> What you have to do: Each line below from the one containing "Task: Click the Pelaporan chart icon" through the one containing "Task: Click the Delete X toolbar icon" is to be given again exactly, and no line outside that span.

> Information supplied:
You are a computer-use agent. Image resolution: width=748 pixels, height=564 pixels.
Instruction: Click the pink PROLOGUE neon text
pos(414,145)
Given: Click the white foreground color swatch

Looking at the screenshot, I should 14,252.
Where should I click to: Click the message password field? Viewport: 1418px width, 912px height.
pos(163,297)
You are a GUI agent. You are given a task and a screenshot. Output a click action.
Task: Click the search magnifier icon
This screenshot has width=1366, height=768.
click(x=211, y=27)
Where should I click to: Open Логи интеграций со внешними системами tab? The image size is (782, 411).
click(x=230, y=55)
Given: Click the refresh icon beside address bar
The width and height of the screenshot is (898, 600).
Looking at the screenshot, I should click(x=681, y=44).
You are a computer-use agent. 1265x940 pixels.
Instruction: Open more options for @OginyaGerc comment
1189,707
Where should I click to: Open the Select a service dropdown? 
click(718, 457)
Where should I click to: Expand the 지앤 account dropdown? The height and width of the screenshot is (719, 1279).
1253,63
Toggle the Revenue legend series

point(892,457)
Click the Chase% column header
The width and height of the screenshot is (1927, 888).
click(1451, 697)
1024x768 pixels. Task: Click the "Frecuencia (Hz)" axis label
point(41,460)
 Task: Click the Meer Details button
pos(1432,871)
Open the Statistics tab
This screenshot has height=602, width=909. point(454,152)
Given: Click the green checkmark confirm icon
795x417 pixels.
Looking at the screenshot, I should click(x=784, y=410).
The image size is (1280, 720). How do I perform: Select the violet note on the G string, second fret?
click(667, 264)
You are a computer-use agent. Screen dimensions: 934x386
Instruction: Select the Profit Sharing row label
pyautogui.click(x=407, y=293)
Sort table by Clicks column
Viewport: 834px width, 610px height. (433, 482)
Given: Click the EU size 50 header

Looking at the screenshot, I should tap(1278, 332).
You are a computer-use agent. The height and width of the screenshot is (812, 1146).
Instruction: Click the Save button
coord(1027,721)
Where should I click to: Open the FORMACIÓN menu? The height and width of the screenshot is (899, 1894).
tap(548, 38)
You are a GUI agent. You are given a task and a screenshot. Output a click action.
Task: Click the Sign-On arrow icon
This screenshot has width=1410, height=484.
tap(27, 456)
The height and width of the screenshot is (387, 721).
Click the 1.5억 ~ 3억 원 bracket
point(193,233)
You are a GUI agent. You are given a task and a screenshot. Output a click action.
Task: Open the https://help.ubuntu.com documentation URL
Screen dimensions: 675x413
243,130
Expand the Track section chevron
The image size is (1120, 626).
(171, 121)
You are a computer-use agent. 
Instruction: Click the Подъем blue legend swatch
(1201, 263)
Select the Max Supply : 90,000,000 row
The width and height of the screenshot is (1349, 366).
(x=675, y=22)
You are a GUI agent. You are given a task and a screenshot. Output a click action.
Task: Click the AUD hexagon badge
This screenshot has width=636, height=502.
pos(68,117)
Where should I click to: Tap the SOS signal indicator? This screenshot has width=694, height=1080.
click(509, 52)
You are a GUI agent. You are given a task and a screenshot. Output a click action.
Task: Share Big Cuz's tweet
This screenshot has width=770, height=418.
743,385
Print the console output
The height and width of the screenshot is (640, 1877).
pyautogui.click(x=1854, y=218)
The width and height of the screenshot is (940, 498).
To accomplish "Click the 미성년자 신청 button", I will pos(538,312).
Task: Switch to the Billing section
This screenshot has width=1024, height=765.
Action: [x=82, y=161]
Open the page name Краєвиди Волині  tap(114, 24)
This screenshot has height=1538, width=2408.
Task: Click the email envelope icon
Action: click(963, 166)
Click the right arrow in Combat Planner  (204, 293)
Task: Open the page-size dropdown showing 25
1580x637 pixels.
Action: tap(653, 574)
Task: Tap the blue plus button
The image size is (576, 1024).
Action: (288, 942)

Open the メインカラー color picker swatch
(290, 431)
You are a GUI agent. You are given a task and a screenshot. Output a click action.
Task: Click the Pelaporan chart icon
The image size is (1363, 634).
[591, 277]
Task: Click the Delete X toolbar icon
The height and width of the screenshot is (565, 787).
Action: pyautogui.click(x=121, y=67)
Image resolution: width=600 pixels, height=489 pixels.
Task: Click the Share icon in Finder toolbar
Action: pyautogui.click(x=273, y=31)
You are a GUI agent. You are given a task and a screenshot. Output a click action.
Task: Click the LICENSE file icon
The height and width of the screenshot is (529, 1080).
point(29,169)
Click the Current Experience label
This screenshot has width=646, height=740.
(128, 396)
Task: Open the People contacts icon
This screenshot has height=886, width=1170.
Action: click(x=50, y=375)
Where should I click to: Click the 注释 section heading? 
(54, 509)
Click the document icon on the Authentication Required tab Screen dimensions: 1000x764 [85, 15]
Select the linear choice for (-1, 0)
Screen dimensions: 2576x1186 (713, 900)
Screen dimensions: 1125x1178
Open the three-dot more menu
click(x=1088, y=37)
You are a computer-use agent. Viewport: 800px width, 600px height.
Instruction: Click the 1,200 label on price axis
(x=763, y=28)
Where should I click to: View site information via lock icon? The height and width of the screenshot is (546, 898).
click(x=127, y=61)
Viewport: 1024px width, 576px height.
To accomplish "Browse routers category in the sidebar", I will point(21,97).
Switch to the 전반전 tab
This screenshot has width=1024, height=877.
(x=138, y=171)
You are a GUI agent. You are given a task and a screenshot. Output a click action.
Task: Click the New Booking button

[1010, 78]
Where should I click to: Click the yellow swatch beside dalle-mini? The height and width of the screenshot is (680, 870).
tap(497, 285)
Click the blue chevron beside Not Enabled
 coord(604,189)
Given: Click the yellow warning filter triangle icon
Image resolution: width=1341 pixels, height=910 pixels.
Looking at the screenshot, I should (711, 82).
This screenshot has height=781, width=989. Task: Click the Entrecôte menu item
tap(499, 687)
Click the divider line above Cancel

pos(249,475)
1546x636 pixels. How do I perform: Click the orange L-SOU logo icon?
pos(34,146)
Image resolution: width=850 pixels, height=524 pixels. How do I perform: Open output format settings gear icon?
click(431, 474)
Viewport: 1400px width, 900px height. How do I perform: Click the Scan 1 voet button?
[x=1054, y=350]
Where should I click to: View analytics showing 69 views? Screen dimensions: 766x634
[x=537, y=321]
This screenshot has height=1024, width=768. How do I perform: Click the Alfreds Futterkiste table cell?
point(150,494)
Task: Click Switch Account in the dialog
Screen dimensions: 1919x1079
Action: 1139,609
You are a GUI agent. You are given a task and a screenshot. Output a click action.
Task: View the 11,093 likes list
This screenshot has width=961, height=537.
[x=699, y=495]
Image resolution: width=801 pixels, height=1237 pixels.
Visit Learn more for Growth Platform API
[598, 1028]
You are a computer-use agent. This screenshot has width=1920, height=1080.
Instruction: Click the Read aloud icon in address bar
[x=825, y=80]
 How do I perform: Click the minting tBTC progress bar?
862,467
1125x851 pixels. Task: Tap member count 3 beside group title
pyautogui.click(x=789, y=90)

> Task output:
Task: Click the Pelaporan chart icon
The image size is (1363, 634).
[591, 277]
Task: Click the Delete X toolbar icon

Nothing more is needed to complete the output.